Prinzipiell ist unsere Messung des individuellen Stresslevels für alle Lösungen in den Bereichen Gesundheit, Fitness und Wellness relevant – zum Beispiel im Bereich Mental Health, bei chronischen Schmerzen und bei chronischen Krankheiten wie Herz-Kreislauf-Erkrankungen. Die Vorteile für unsere Kunden liegen auf der Hand: Wir ermöglichen es ihnen, durch die Erfassung kardiovaskulärer Vitaldaten holistische Produkte zu entwickeln und dadurch Evidenz, Erstattungsfähigkeit und letztlich echte Mehrwerte für die Nutzer ihrer Apps zu schaffen. Die durch unsere Lösung erfasste Herzratenvariabilität kann zudem bei jeder Therapie den jeweiligen Erfolg transparent machen. Dies ist ebenso für Lösungen jenseits von Mental Health sehr spannend.

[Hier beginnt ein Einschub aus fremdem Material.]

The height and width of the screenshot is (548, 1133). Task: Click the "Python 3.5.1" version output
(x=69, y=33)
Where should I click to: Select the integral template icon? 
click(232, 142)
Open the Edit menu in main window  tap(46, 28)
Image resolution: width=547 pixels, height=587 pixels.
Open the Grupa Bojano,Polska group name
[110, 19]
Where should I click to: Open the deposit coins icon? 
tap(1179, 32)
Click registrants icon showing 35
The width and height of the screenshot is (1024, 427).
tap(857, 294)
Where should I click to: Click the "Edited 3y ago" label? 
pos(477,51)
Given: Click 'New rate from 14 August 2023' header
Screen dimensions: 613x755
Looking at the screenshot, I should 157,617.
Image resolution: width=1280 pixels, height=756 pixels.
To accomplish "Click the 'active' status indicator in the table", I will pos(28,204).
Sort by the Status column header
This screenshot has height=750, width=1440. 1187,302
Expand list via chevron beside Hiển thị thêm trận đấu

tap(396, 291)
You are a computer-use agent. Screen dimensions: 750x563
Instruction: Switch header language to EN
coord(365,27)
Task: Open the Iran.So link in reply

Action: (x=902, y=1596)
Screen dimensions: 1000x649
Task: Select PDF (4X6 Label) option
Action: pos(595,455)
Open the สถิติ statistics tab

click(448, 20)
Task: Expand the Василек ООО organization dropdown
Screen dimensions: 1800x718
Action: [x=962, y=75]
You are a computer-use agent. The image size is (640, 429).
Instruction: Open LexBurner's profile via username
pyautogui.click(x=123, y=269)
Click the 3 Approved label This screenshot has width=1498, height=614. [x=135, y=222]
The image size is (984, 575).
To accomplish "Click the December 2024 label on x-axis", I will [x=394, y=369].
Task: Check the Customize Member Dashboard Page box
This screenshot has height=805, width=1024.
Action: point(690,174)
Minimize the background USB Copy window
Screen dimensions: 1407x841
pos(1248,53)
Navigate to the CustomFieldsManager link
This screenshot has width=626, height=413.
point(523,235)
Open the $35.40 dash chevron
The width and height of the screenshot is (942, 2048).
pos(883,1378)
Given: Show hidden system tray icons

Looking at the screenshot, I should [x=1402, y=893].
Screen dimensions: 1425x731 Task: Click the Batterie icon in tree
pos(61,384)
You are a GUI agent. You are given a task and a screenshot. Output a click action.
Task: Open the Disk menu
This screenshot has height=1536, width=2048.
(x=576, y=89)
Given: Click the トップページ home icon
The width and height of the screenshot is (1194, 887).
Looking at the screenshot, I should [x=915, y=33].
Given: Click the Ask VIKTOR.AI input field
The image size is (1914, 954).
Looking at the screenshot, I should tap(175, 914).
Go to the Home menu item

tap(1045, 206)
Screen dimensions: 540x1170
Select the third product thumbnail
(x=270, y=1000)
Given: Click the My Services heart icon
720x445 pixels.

Was sind die nächsten Ziele für KENKOU?
Vor allem wollen wir neue spannende Kunden gewinnen, die unser SDK gerne in ihre Anwendungen integrieren möchten. Dabei wollen wir auch gerne mehr darüber lernen, von welchen zusätzlichen Features unsere Kunden profitieren könnten. Über die Smartphone-Kamera könnten wir in Zukunft zum Beispiel auch Vorhofflimmern, Blutsauerstoffsättigung und andere kardiovaskuläre Vitaldaten erfassen.
Dadurch wollen wir letztlich einen Beitrag zur Prävention von Herz-Kreislauf-Erkrankungen leisten – so frühzeitig und niedrigschwellig, wie es geht, damit jeder ein Gefühl dafür bekommt, wie es dem eigenen Körper geht, und sich um seine Gesundheit kümmert, bevor es zu spät ist.
Wie kann das Netzwerk von 5-HT euch auf eurem weiteren Weg unterstützen?
Wir freuen uns auf den Austausch mit anderen Akteuren aus dem Gesundheitsbereich – besonders auf den Austausch mit Unternehmen, für die unser SDK interessant ist und mit denen wir gemeinsame Projekte auf die Beine stellen können. Außerdem sprechen wir sehr gerne mit potenziellen strategischen Investoren, zum Beispiel mit Pharmakonzernen oder Rückversicherungen, für die es möglicherweise Sinn macht, sich an uns zu beteiligen.
Wie schätzt du die Zukunft digitaler Gesundheitsanwendungen ein?
Ich gehe davon aus, dass modulare Strukturen bei der Entwicklung von Gesundheitsapps in Zukunft eine größere Rolle spielen werden: Es wird wesentlich mehr SDKs geben, denn es muss schließlich nicht alles immer wieder neu erfunden und entwickelt werden. Die Aufgabe von App-Entwicklern wird es vielfach nur noch sein, diese verschiedenen Module in einem sinnvollen Rahmen miteinander zu verknüpfen. Außerdem glaube ich, dass die Zukunft in Plattformen liegt, die einen holistischen Blick auf den Körper ermöglichen.
Letzten Endes wollen die Nutzer nicht hundert verschiedene Gesundheitsapps auf dem Smartphone haben, sondern lieber eine Lösung, die möglichst viele Daten und Anwendungen integriert, sodass am Ende ein ganzes Ökosystem in einer Plattform abgebildet wird.